● Assigned task
For each record, copy the text exactly and omit any picture it holds.
Input material START
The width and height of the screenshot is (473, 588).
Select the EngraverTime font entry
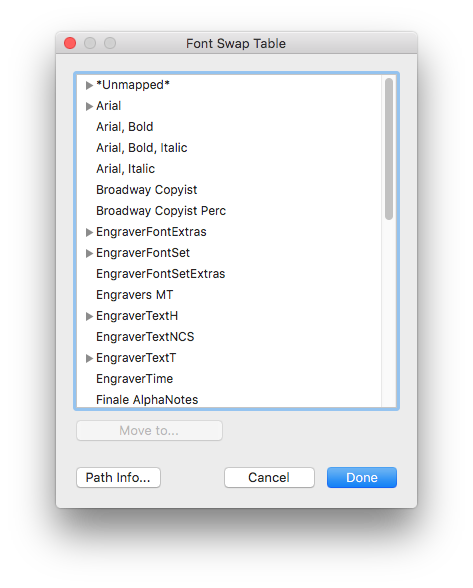pyautogui.click(x=229, y=379)
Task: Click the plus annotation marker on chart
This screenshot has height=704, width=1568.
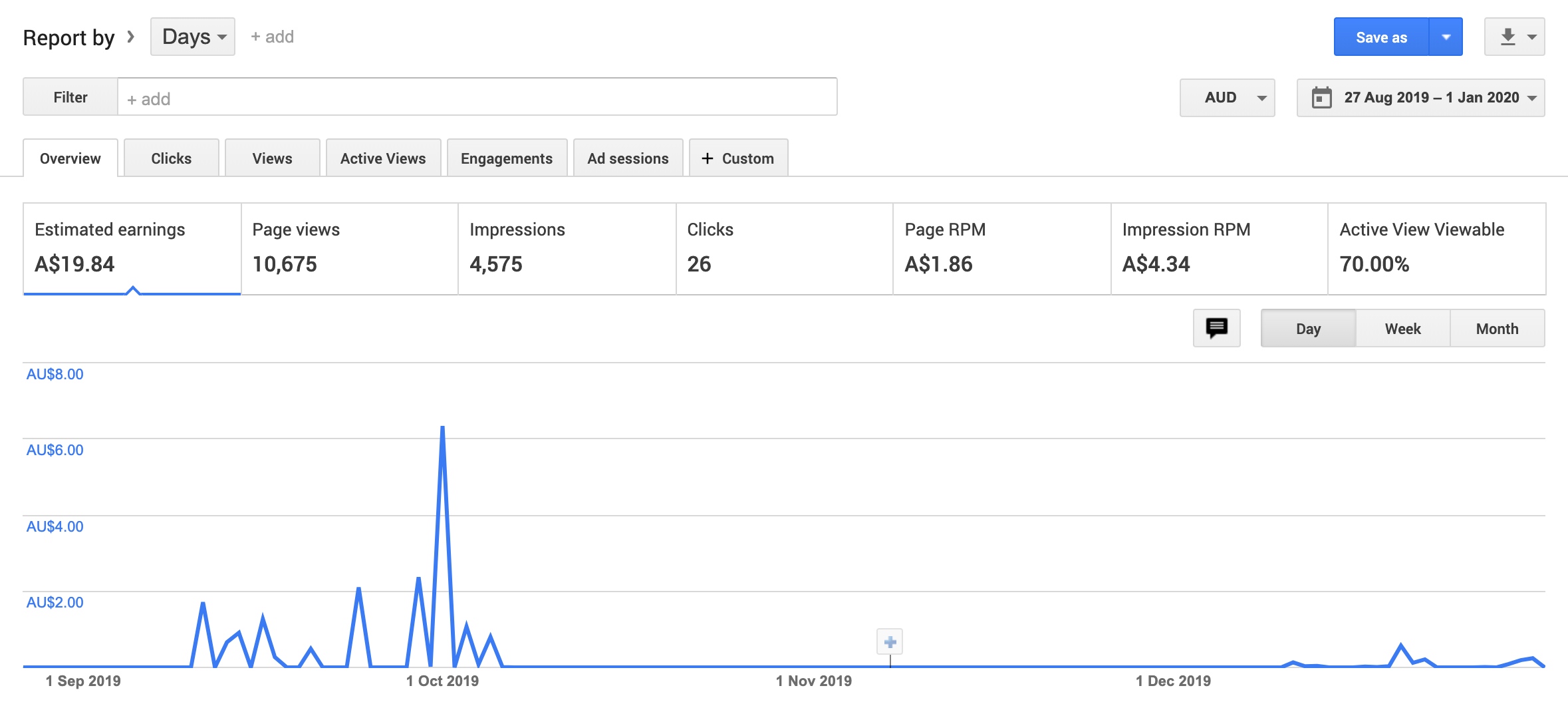Action: pos(890,642)
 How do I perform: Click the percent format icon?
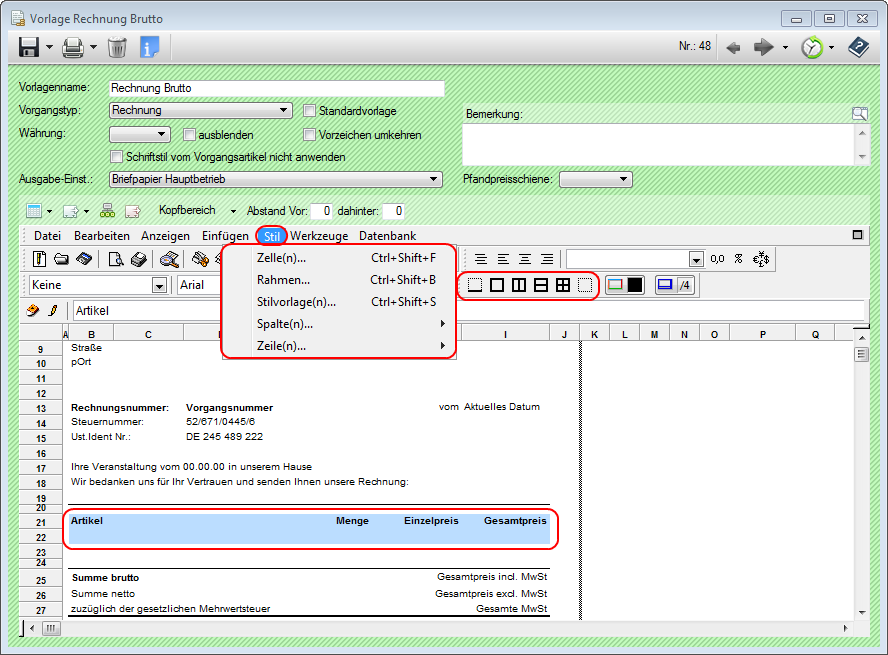point(738,259)

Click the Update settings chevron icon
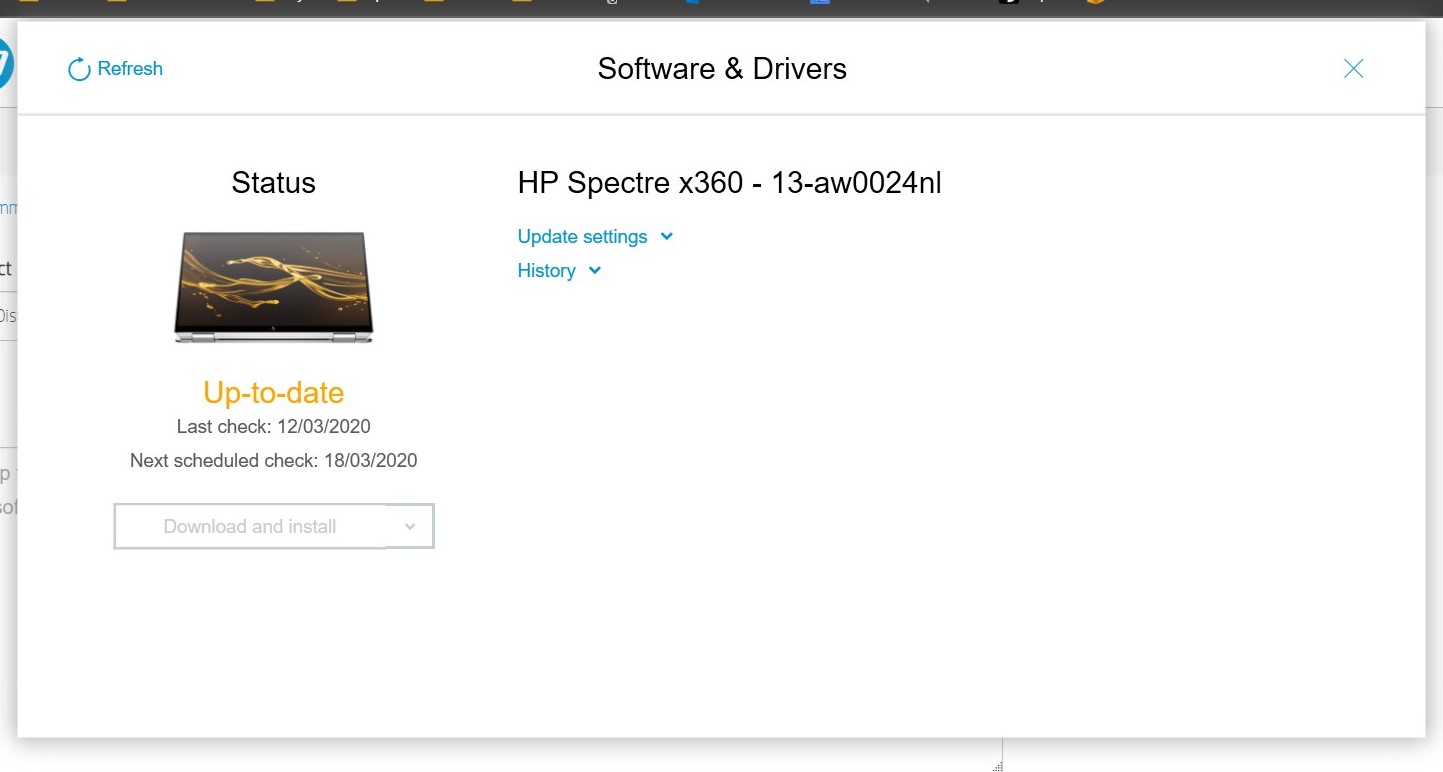tap(667, 236)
Input material END
● Solution to the exercise
The width and height of the screenshot is (473, 588).
Select the EngraverTime font entry
pyautogui.click(x=229, y=379)
Task: Click the plus annotation marker on chart
This screenshot has height=704, width=1568.
Action: pos(890,642)
 How do I perform: Click the percent format icon?
point(738,259)

Click the Update settings chevron icon
tap(667, 236)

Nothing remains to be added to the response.